Em resposta ao PÚBLICO, a CUF “confirma ter conhecimento da existência de um processo”, mas não esclarece se alguém do grupo foi constituído arguido. “A CUF está absolutamente convicta de que desenvolveu o projecto do novo Hospital CUF Tejo de acordo com todos os trâmites legais previstos, tendo este sido objecto de amplo escrutínio e de aprovação em várias instâncias pelas entidades competentes”, acrescenta fonte oficial. “A CUF está, como sempre esteve, totalmente disponível para apresentar todos os esclarecimentos necessários às autoridades competentes, e plenamente convicta de que todos os factos serão rigorosamente clarificados.”
O projecto de arquitectura do novo hospital, da autoria de Frederico Valsassina, foi aprovado pela câmara em Junho de 2016, quando Fernando Medina já era presidente, com os votos a favor do PS e do então vereador do PSD, Fernando Seara, que divergiu dos seus dois colegas de bancada, que se abstiveram. O CDS também se absteve e o PCP votou contra. Todo o processo passou ainda pela assembleia municipal.

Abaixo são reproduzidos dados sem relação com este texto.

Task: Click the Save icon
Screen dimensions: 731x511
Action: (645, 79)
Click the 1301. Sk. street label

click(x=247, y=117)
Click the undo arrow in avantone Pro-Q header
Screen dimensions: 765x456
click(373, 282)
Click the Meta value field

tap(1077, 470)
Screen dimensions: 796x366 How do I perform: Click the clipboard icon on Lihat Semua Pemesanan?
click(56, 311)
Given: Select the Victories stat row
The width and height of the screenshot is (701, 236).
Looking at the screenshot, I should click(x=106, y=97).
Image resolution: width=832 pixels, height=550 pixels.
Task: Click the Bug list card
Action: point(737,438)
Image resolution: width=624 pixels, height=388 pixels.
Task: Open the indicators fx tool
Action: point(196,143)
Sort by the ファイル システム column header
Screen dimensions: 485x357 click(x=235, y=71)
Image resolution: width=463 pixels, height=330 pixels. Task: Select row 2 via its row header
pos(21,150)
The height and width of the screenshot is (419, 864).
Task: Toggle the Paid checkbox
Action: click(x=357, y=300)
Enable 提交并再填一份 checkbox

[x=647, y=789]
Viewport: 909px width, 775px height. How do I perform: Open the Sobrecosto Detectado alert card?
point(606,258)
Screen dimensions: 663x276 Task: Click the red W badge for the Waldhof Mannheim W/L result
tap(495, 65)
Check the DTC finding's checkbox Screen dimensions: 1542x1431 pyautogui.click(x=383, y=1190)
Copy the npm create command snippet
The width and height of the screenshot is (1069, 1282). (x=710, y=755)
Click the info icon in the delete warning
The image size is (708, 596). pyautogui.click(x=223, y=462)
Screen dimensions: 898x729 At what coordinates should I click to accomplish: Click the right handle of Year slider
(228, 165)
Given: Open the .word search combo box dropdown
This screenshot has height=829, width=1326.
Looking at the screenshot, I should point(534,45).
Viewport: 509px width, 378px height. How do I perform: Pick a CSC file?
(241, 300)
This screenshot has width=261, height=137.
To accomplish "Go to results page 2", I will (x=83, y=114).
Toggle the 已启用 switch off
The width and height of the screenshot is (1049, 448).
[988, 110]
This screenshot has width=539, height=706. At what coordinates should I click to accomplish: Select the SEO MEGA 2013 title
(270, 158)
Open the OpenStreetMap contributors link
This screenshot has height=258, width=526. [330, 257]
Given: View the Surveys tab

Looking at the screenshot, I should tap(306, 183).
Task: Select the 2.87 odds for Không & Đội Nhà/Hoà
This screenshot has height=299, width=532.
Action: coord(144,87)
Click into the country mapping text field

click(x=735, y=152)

O PÚBLICO não conseguiu chegar à fala com o arquitecto Frederico Valsassina.
Na reunião desta quinta-feira, Medina disse ter aceitado a demissão com “relutância e tristeza”, porque “esta também não decorre de qualquer obrigação legal ou ética – muito menos do reconhecimento de qualquer incorrecção –, mas sim da profunda degradação que o debate no espaço público atingiu”.
Salgado também se refere a isso na carta. “A politização da Justiça, sendo os meios judiciais, que se destinam à defesa dos direitos e interesses legítimos dos cidadãos, abusiva e erradamente utilizados como arma de arremesso político, as redes sociais como fontes de inspiração dos media, o clima de suspeição permanente, os julgamentos na praça pública e a manipulação da informação criam um clima e uma cultura que afastam da causa pública quem não esteja disponível para jogar este ‘jogo'”, escreve o arquitecto.
Manuel Salgado foi vereador do Urbanismo durante 12 anos até que, em 2019, anunciou a sua saída para dar lugar a Ricardo Veludo. Já então era presidente da SRU Lisboa Ocidental, uma empresa municipal que se vocacionou na gestão das grandes empreitadas municipais, tendo a seu cargo a construção de habitação, creches, escolas e centros de saúde, entre outros. A sua continuidade na liderança da empresa foi sujeita a votos na autarquia e acabou por ser garantida por Teresa Leal Coelho, vereadora do PSD.
“Quero neste momento deixar-lhe expressão de profundo reconhecimento, como lisboeta e como presidente da câmara, pela significativa marca de modernização e transformação que o seu pensamento e acção trouxeram à cidade”, afirmou Medina na reunião para que constasse em acta. Ao PÚBLICO, o autarca disse lamentar a decisão do seu ex-vereador. “A cidade deve muito ao trabalho e empenho do Manuel Salgado e continuaremos a contar com a sua reflexão e o seu conhecimento”, afirmou.
O Hospital CUF Tejo esteve envolto em controvérsia muito antes de qualquer construção ter começado. O terreno em que está implantado, conhecido como “triângulo dourado”, foi vendido pela câmara em hasta pública em 2015 ao grupo José de Mello, dono dos hospitais CUF, por mais um euro do que o preço-base, de 20.350 milhões de euros. Na altura, o PSD denunciou que a apreciação do projecto para o hospital decorria desde 2013 nos serviços de Urbanismo.
Mais recentemente, com a obra já a encaminhar-se para o fim, ouviram-se críticas ao seu impacto visual em Alcântara e na vista a partir do miradouro do Largo das Necessidades, de onde deixou de se ver o Tejo. Salgado chegou a dizer, embora sem especificar como, que, uma vez concluído o hospital, o impacto nas vistas não seria tão grande como suspeitavam os críticos.
Antes de Manuel Salgado, também as suas antecessoras no pelouro do Urbanismo, Eduarda Napoleão e Gabriela Seara, foram constituídas arguidas pelo Ministério Público por decisões que tomaram enquanto vereadoras. Ambas acabaram por ser ilibadas.
A SRU vai passar a ser liderada por Inês Ucha, até aqui vogal do conselho de administração, que será ainda composto por Jorge Lavaredas e António Furtado, que é director municipal de Gestão Patrimonial.